# Exercise instructions:
Only the lines with "screenshot" in them need to be copied from the listing.

# Data in this exercise:
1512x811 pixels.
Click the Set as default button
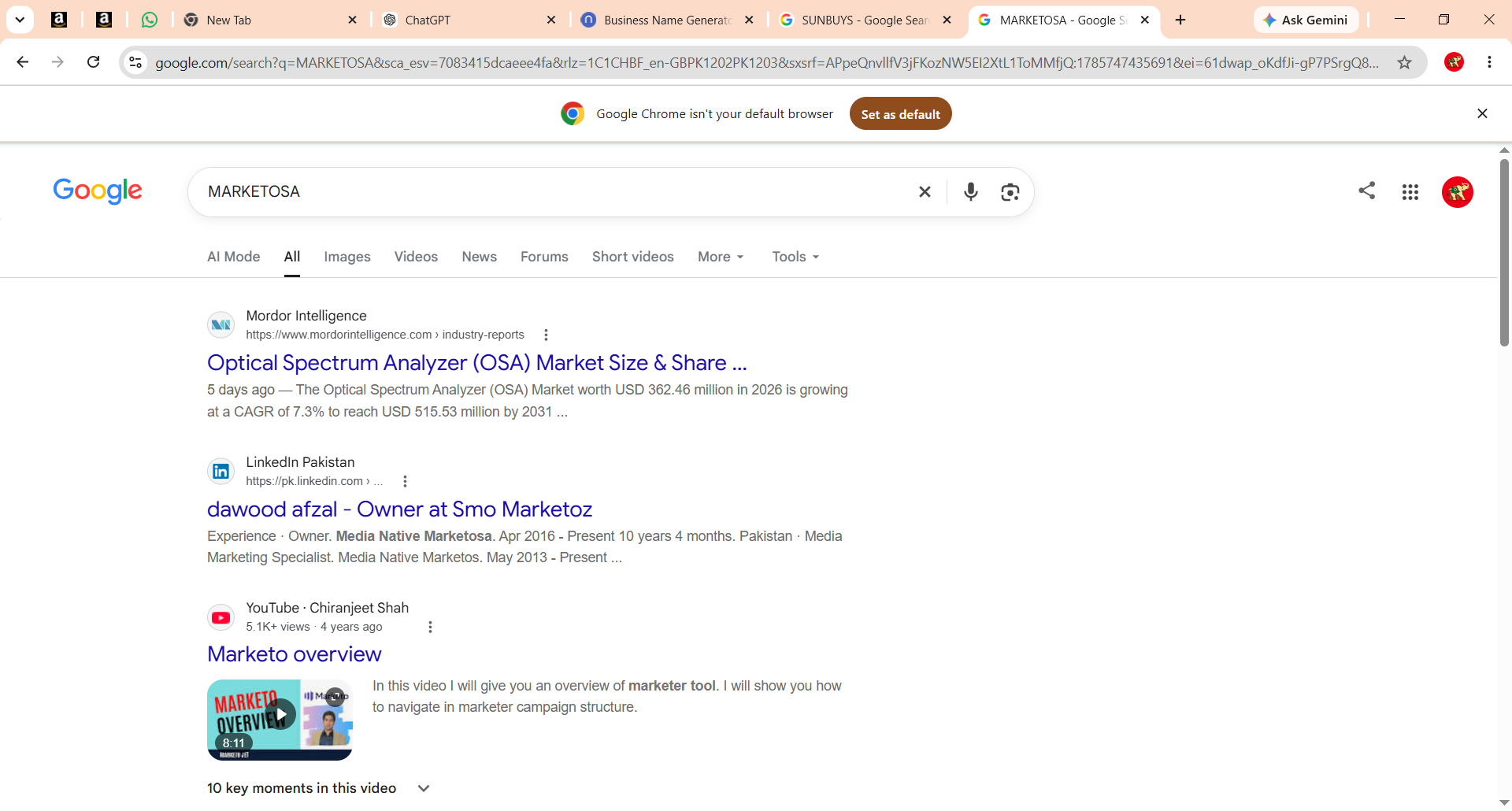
* * *
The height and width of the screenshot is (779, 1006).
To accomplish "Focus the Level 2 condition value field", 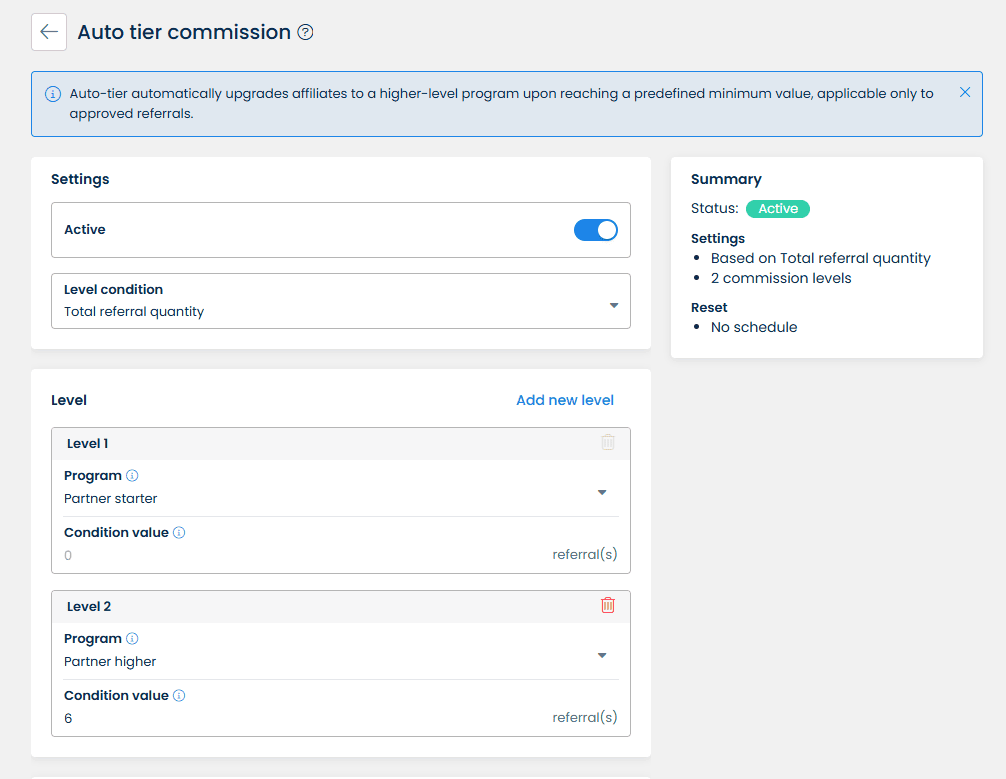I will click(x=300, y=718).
...
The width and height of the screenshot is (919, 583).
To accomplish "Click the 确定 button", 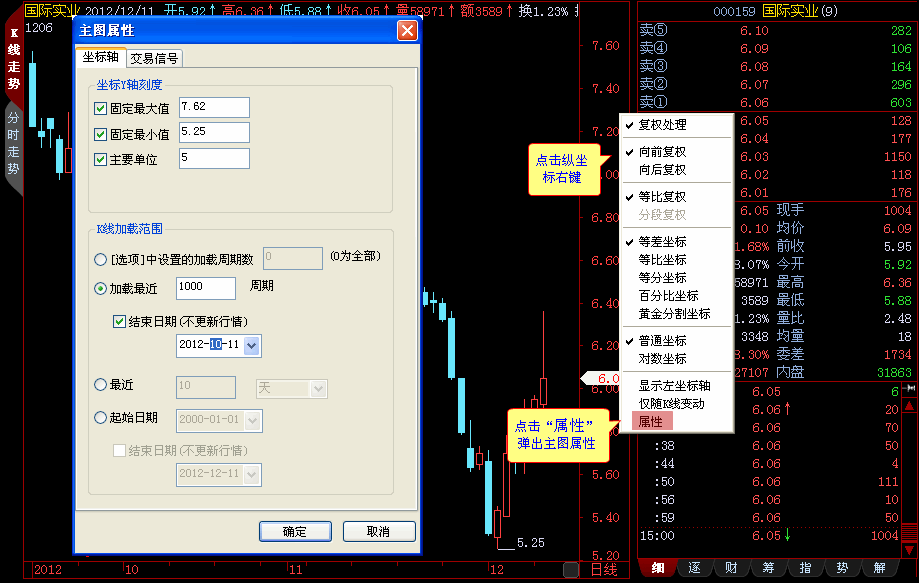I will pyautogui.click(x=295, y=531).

# Expected answer:
The height and width of the screenshot is (779, 1006).
The width and height of the screenshot is (919, 583).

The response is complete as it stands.